Caronte [historia corta; Halloween]

ACTO 1: Vértigo.

Desde que llegamos, algo no estaba bien. Las luces, las risas, el sonido crujiente de las carpas ondeando bajo el viento... todo parecía sacado de una vieja película muda. El circo estaba allí, plantado en medio de la nada, rodeado por la oscuridad absoluta. No había ni una señal de dónde venía, ni de cómo llegó. Solo aparecía.

Camino por los senderos de grava, con la gente a mi alrededor hablando en susurros, como si la misma presencia del circo los hiciera temer elevar la voz. Mi amiga, Mintsey, insiste en que esto es algo que tenemos que ver, que nos reiremos, que nos divertiremos. Pero en mis entrañas, siento un nudo, algo que me advierte que esta noche no será solo un entretenimiento pasajero.

Cuando entramos en la carpa principal, el aire se siente más pesado, denso, como si respirara con dificultad. Las luces de los candelabros parpadean, proyectando sombras grotescas en la lona. Esas sombras parecen moverse por su cuenta, más que seguir el ritmo de las luces. Un grupo de figuras aparece en el escenario: cinco hombres, todos con la misma sonrisa torcida, los mismos ojos oscuros y penetrantes.

Los hermanos Caronte.

Cada uno de ellos irradia una mezcla de atractivo y peligro. Hay algo en sus miradas, algo que no puedo comprender, pero me eriza la piel. Saben algo. Saben mucho más de lo que dejan ver.

Uno de ellos, el trapecista, se alza en medio del escenario, sus músculos tensándose bajo la tela ajustada de su traje. Él me mira. Me elige. Mi corazón da un vuelco cuando señala hacia mí, sonriendo con una familiaridad que me aterra. ¿Cómo podría haberme visto en medio de esta multitud?

—No tengas miedo —susurró.

Y antes de darme cuenta, estoy de pie en el escenario, envuelta en una atmósfera tan tensa que apenas puedo respirar. Sus manos me tocan con suavidad, pero hay algo perverso en su toque. Siento el vértigo. Las cuerdas del trapecio se tensan a mi alrededor y me eleva hacia el vacío.

El vértigo me golpeó con fuerza. Todo mi cuerpo temblaba, y mis dedos se aferraron a su brazo como si fuera la única cosa real en ese momento. Sentí el viento frío rasgando mi piel, la altura desorientaba mi mente, y el público se convirtió en un manchón borroso bajo nosotros. Estaba a su merced.

—Confía en mí —pidió cerca de mi oído, su aliento cálido en mi cuello, enviando una extraña mezcla de escalofríos y calor por mi espina dorsal.

Mi corazón palpitaba desenfrenado. Podía sentir sus músculos tensarse mientras se balanceaba de un lado a otro, acercándonos más a un vacío que parecía devorarnos.
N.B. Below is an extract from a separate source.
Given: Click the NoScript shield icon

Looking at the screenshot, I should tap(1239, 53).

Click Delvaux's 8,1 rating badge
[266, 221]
En algún punto, él me soltó, solo por un segundo, pero fue suficiente para que mi cuerpo flotara en el aire, en una fracción de eternidad. Sentí la caída, la inmensidad bajo mis pies, y grité, aunque mi voz fue tragada por el viento. Y justo cuando pensé que todo había acabado, sus manos me atraparon de nuevo. Su risa vibró contra mi piel.

—No es tan malo caer, ¿verdad?

Sus palabras me perforaron, cargadas de una malicia que hasta entonces no había percibido. ¿Me estaba probando? No lo supe entonces, pero lo intuía. Este no era un juego para él. Era una caza.

Cuando volvimos al suelo, las piernas me temblaban.

—Soy Artem, Artem Caronte.

Lo miré al tiempo que se inclinaba en una reverencia y, por primera vez, comprendí el peligro. No me había salvado porque quisiera. Lo hizo porque aún el show no había culminado.